Rep. Debbie Wasserman Schultz (D-FL), the chair of the Democratic National Committee, defended the sparse primary debate schedule once again in an interview with Lenny, a newsletter founded by Girls creator Lena Dunham, on Monday.
Wasserman Schultz told Lenny she is trying to prevent “an explosion of debates,” like what happened in 2008, “where you had 26 debates, which everyone agreed was too many.”
“There is no number that would have been satisfactory for some group of candidate’s supporters,” she continued.
Democratic officials have sparred over whether the DNC should hold more than six primary presidential debates. Sen. Bernie Sanders (I-VT) and former Maryland Gov. Martin O’Malley have been among the most vocal critics.
“I understand that people will see sinister things behind the debate-schedule format or about how the data-breach issue played out,” Wasserman Schultz said. “They are incorrect, but I understand why that would be their perception.”

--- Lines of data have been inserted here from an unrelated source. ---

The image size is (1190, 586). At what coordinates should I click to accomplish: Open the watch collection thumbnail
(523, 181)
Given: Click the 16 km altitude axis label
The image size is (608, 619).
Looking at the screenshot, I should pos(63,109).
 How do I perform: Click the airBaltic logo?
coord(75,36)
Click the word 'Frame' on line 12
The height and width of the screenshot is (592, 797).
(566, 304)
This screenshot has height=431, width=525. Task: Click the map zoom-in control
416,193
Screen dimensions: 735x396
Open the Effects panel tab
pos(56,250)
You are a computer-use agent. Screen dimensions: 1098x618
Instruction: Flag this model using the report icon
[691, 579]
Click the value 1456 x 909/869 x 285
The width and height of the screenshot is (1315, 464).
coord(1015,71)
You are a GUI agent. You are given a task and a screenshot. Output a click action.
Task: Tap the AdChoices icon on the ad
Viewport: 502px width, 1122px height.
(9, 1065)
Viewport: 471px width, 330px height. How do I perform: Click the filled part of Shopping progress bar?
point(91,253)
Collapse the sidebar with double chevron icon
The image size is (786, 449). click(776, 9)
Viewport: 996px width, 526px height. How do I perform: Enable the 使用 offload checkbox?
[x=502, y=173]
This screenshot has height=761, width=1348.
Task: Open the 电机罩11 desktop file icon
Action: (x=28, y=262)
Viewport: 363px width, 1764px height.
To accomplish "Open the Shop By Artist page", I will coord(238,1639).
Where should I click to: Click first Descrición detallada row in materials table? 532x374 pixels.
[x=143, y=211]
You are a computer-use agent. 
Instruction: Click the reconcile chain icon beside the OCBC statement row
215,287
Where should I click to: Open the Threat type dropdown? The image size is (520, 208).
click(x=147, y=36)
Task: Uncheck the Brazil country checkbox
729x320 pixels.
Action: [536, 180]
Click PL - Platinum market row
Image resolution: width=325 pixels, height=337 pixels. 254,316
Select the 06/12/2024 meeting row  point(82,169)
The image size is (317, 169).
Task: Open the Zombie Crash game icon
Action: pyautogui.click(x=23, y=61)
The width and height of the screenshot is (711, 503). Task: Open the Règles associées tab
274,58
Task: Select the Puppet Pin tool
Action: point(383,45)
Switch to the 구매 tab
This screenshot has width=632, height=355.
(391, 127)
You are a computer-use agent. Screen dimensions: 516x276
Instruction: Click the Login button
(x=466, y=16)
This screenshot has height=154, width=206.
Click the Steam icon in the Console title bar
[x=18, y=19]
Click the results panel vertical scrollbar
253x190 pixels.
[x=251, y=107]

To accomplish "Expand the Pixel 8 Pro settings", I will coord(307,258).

Wasserman Schultz said the debate schedule has not hurt any of the candidates’ potential to reach voters.
“It’s time-consuming to participate in a debate and get ready and prepared and to come off the trail to do that,” she told Lenny. “I get that Bernie Sanders’s supporters are concerned that somehow this is going to hold their candidate back — the smaller number of debates. But their candidate is doing quite well with our debate schedule.”